Interferon Regulatory Factors as a Potential Therapeutic Target for Neuroinflammation: A Focus on Alzheimer's Disease

Abstract

Interferon Regulatory Factors (IRFs) are critical modulators of immune and inflammatory responses, yet their roles in Alzheimer's disease (AD) and other neurodegenerative disorders remain incompletely understood. While IRFs are recognized for their regulatory functions in neuroinflammation, microglial activation, and neuronal survival, their dual roles as both drivers of pathological inflammation and mediators of neuroprotective pathways underscore a sophisticated regulatory paradox in neurodegenerative disorders. This review aims to synthesize current evidence on IRF-mediated neuroinflammation in AD and related diseases, focusing on the multifaceted functions of key IRF family members, including IRF1, IRF3, and IRF7. We critically evaluate their divergent roles: IRF1 and IRF3, for instance, exacerbate neuroinflammatory cascades and amyloid-beta (Aβ) pathology in AD, whereas IRF7 may paradoxically suppress inflammation under specific conditions. Additionally, we explore IRF dysregulation in Parkinson's disease, multiple sclerosis, amyotrophic lateral sclerosis, and Huntington's disease, emphasizing shared and distinct mechanisms across neurodegenerative disorders. Restoring IRF balance through genetic manipulation, small-molecule inhibitors, or microbiome-derived modulators could attenuate neuroinflammation, enhance Aβ clearance, and protect neuronal integrity.
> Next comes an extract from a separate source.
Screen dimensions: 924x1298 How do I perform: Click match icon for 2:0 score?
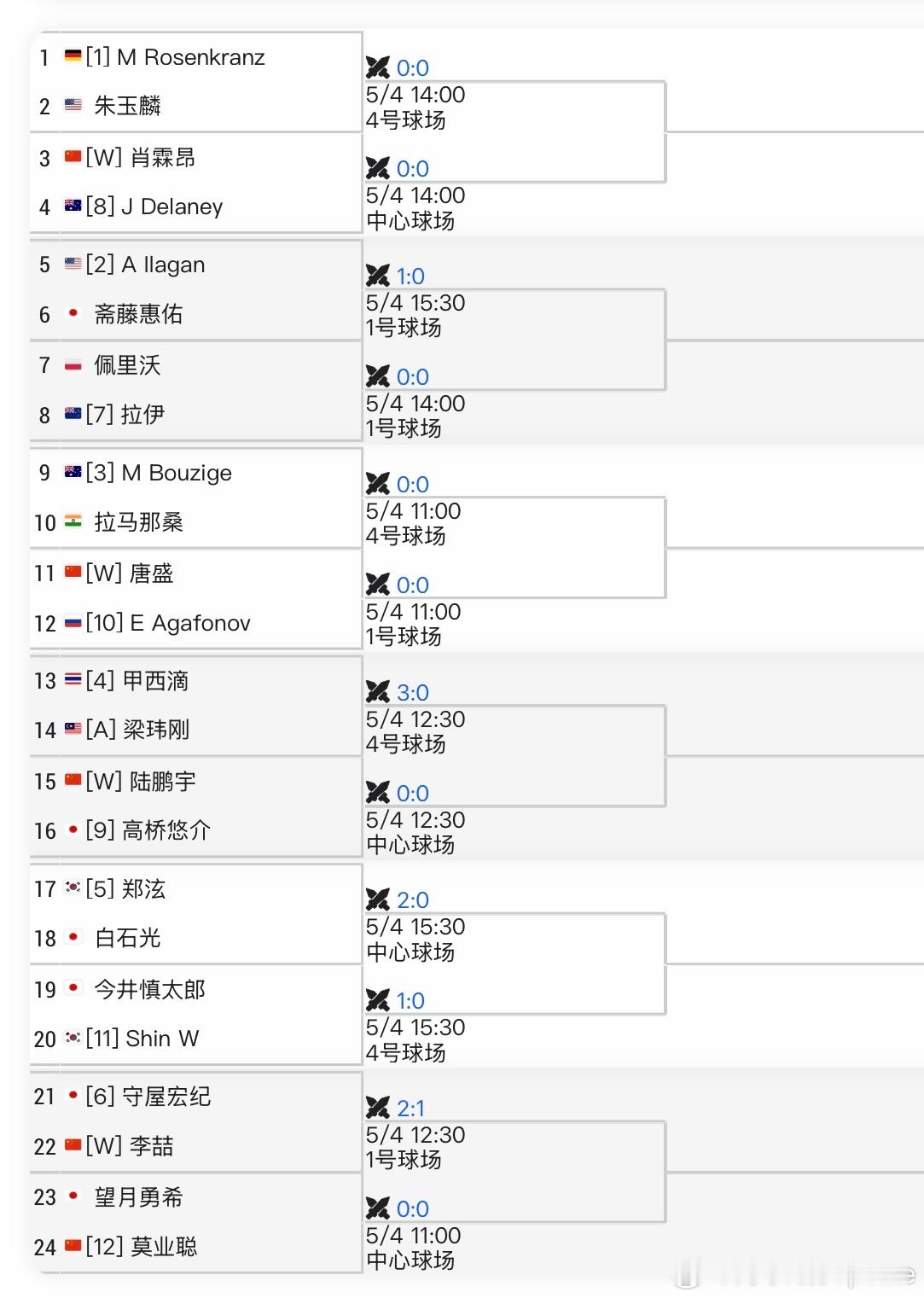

Ultimately, this work provides a framework for future research to harness IRF signaling pathways in the development of precision therapies for AD and other neurodegenerative diseases.

Keywords: Alzheimer’s disease; interferon regulatory factors; neuroinflammation; therapeutic targets.

Figure 1

The regulatory effects and molecular mechanisms of the IRF family in AD-associated neuroinflammation. (a) The role of IRF1 in the phenotypic transformation of microglia. (b) IRF3 modulates neuroinflammation and AD progression via TLR/STING signaling pathways and the interplay between autophagy and pyroptosis. (c) IRF7 modulates AD-associated neuroinflammation via the TLR/STING-miRNA interaction network and microglial M1/M2 phenotypic polarization. (d) The regulatory network of IRF4, IRF5, and IRF8 in microglial polarization.

Figure 2

The potential role of IRFs in other neurodegenerative diseases. (a) IRF1, IRF3, IRF7, IRF8, and IRF9 negatively regulate Parkinson’s disease. (b) IRF1, IRF4, IRF5, and IRF8 present negative roles; IRF7 plays protective roles; and IRF3 plays dual roles in multiple sclerosis. (c) IRF1, IRF3, and IRF5 negatively regulate amyotrophic lateral sclerosis. (d) IRF3 negatively regulates Huntington’s disease.